Source material –
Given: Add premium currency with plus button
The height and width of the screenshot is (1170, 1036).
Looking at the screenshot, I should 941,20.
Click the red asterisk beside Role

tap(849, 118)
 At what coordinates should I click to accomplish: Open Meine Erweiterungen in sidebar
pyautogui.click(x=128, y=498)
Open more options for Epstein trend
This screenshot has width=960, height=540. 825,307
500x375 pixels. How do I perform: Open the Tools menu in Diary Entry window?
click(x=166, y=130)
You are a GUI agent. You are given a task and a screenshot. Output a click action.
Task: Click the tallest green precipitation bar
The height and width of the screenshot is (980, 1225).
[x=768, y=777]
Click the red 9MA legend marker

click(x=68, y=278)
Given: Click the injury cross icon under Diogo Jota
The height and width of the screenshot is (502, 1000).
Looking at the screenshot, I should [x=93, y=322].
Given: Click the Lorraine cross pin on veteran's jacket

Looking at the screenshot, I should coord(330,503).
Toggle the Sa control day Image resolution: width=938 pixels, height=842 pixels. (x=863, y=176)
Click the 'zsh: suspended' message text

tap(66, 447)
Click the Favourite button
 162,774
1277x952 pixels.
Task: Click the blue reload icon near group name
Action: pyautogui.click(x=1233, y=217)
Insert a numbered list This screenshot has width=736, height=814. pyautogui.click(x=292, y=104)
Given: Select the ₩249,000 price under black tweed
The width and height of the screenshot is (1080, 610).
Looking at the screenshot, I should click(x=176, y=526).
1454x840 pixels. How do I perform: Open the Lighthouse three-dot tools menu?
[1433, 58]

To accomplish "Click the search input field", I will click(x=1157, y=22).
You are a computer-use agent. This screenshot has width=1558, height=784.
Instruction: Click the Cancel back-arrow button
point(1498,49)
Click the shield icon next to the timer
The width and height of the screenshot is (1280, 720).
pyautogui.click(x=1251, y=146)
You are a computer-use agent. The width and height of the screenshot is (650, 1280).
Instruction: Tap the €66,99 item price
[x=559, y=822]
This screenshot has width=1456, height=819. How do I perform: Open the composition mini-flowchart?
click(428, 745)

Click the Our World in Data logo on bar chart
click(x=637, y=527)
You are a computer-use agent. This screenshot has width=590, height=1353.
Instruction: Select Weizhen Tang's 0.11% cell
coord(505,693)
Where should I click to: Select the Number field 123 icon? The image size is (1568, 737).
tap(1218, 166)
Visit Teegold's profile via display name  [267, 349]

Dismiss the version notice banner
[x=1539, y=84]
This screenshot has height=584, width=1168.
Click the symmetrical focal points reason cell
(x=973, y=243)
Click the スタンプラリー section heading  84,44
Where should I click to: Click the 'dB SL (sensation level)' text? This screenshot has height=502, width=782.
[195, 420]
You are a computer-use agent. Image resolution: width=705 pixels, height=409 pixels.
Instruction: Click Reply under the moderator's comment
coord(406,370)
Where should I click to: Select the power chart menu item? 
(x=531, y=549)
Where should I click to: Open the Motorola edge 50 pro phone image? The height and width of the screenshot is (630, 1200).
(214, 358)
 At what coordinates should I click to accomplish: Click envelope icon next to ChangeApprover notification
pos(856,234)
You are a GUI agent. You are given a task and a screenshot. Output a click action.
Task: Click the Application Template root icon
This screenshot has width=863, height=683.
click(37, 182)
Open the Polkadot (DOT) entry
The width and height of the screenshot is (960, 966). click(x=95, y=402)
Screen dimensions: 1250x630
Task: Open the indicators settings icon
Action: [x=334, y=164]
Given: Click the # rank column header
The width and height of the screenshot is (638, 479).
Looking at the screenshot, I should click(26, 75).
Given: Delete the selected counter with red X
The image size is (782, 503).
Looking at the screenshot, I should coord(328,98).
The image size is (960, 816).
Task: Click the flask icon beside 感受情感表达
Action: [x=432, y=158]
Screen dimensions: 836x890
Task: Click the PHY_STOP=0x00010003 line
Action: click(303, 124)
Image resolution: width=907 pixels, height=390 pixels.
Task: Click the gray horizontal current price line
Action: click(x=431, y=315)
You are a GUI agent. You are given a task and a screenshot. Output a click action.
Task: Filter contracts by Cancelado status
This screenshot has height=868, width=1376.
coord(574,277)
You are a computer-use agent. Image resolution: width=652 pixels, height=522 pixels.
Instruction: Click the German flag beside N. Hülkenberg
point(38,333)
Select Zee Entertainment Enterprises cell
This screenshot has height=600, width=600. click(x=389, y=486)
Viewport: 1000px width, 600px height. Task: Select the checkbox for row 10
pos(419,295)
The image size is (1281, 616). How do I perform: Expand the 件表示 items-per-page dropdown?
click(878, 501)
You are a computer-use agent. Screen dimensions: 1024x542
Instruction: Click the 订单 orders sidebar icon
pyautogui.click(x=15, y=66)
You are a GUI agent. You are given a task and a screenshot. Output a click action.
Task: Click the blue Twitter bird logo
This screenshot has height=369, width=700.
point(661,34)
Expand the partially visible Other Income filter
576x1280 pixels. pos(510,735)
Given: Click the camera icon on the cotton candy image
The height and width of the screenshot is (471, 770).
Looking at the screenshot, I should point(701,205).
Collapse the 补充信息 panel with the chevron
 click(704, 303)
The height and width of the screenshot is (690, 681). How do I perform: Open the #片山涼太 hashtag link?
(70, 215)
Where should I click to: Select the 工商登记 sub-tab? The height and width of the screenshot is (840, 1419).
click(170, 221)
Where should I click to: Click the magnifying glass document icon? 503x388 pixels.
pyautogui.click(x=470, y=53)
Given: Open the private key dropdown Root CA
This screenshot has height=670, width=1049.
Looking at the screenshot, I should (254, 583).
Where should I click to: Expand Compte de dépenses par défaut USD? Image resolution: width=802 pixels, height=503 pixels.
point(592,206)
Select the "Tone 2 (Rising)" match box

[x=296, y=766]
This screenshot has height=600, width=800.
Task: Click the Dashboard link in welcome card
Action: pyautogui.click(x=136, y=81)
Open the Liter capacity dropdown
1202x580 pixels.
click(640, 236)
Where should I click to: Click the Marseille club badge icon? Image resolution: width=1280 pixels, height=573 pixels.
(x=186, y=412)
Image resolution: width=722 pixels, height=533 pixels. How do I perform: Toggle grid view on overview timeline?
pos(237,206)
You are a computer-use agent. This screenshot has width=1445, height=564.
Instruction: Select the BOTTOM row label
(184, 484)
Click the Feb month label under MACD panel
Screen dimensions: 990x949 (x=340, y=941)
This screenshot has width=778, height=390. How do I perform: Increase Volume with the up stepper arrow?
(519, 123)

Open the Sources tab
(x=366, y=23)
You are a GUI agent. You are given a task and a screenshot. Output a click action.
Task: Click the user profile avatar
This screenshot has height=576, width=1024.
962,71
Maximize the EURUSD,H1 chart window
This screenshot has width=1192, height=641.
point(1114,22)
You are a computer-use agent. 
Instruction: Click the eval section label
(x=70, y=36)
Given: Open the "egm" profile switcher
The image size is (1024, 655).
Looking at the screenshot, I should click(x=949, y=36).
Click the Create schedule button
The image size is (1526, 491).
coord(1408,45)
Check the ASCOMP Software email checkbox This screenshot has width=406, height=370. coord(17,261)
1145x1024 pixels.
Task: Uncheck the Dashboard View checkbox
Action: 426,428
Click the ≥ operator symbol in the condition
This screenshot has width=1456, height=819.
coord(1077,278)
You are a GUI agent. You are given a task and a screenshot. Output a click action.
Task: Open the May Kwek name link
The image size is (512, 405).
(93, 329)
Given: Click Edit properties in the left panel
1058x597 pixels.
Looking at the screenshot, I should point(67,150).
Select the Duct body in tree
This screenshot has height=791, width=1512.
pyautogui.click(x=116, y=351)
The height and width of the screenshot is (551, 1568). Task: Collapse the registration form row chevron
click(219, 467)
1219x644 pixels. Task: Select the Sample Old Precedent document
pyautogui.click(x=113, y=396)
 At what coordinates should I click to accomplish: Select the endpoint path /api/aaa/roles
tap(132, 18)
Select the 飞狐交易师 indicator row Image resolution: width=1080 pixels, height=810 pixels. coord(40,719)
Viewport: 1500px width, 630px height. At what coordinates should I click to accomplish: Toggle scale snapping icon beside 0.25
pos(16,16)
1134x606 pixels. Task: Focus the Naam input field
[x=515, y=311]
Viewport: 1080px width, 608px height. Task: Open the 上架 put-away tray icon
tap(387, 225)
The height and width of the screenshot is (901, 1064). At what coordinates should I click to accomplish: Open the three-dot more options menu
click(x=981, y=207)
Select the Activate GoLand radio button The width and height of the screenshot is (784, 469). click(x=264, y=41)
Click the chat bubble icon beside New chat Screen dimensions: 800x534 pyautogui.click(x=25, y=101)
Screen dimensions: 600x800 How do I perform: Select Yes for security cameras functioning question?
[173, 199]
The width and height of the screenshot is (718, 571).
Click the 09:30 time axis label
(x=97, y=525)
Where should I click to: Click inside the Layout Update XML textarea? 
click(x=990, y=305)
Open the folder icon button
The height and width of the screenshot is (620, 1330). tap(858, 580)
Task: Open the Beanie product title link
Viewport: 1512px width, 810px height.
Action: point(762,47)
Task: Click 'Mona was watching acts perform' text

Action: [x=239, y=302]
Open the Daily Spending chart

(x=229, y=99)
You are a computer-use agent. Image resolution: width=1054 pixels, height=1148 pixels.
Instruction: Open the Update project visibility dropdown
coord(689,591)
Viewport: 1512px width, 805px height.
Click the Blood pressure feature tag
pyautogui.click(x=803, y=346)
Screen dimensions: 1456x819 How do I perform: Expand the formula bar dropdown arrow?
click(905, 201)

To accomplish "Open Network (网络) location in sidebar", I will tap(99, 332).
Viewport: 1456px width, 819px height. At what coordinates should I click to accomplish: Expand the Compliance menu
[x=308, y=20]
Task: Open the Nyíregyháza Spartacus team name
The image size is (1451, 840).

Task statement –
Scan the entries for the word "profile". Report each line that has it.

Exercise output –
Visit Teegold's profile via display name  [267, 349]
Task: Click the user profile avatar
Given: Open the "egm" profile switcher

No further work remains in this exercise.